Data records

⟨

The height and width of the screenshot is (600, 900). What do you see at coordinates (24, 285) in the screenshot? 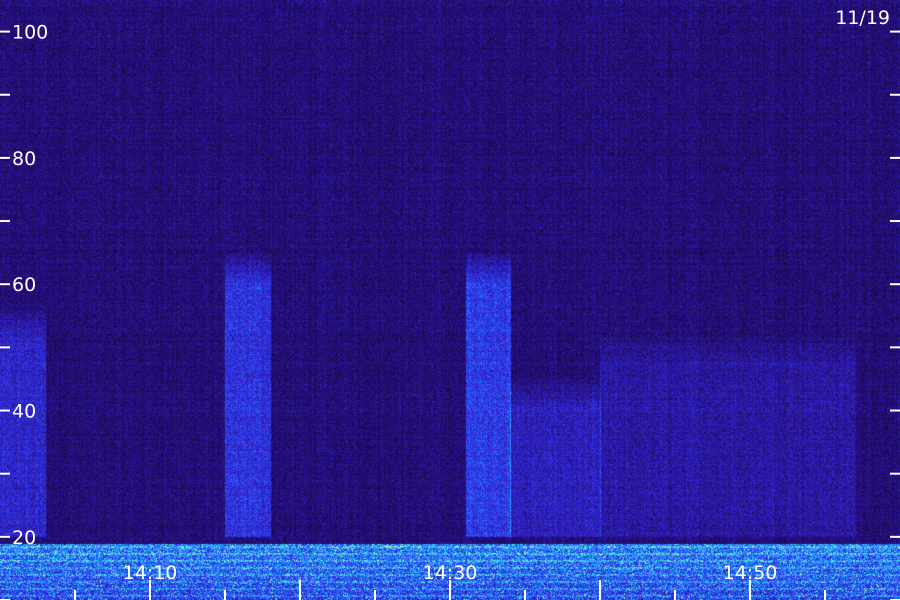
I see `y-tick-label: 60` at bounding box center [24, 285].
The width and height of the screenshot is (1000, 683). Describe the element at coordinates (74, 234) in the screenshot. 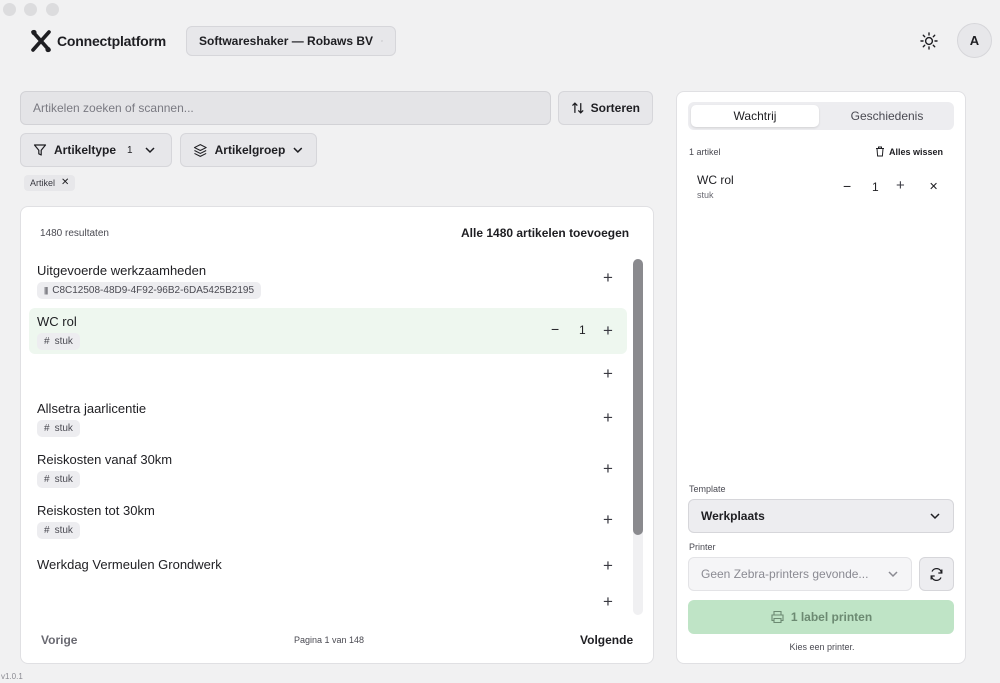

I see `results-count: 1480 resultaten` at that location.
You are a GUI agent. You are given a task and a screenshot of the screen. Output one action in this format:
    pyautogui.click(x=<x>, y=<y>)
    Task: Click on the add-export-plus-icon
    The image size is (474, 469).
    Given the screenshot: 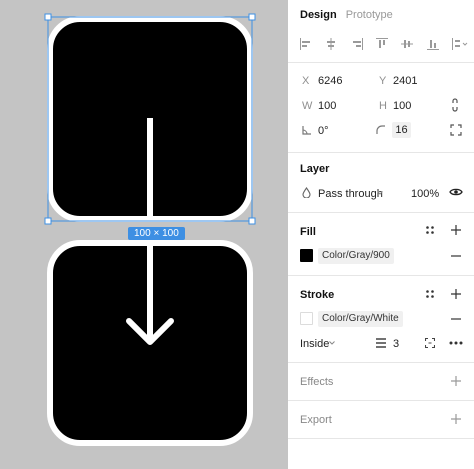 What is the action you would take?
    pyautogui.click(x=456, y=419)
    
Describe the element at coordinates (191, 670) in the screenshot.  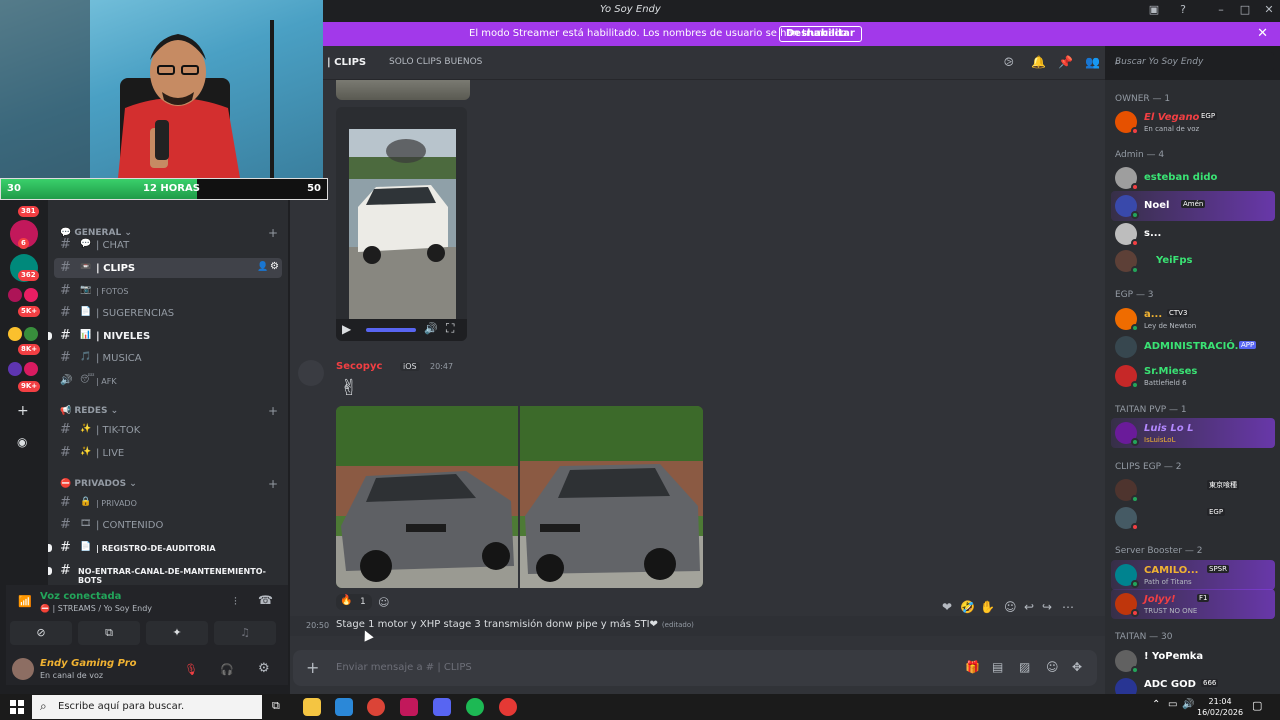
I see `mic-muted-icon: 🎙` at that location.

⟩
⟨

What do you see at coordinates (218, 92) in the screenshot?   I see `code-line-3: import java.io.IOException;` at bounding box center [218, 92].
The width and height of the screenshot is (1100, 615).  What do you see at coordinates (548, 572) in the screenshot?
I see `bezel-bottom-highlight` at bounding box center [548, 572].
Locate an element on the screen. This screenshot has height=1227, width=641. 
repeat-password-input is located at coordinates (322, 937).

⟩
⟨

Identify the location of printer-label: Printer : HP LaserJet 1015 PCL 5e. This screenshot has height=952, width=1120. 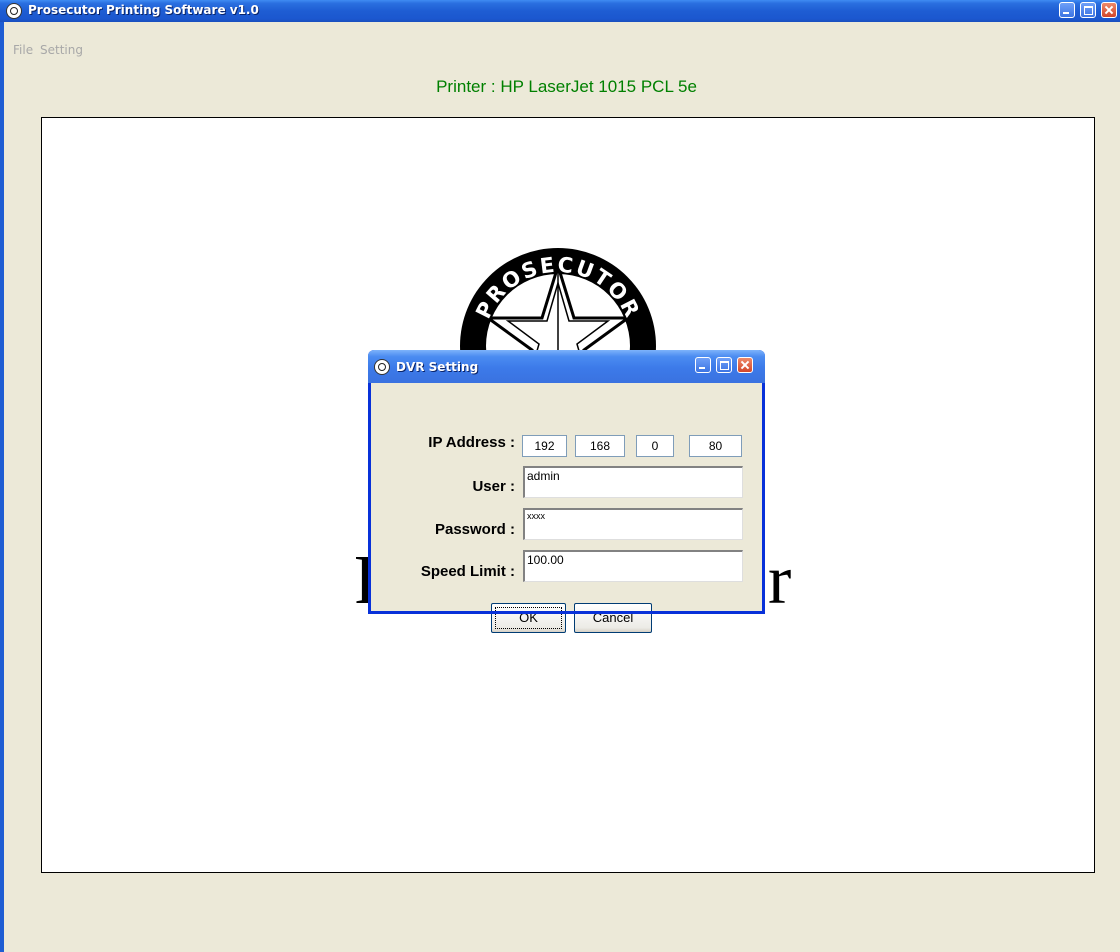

⟩

Reproduce the lines above word for word, starting with the line that contains "The width and height of the screenshot is (1100, 615)." and continuing through the line that contains "repeat-password-input is located".

The width and height of the screenshot is (1100, 615).  What do you see at coordinates (548, 572) in the screenshot?
I see `bezel-bottom-highlight` at bounding box center [548, 572].
Locate an element on the screen. This screenshot has height=1227, width=641. 
repeat-password-input is located at coordinates (322, 937).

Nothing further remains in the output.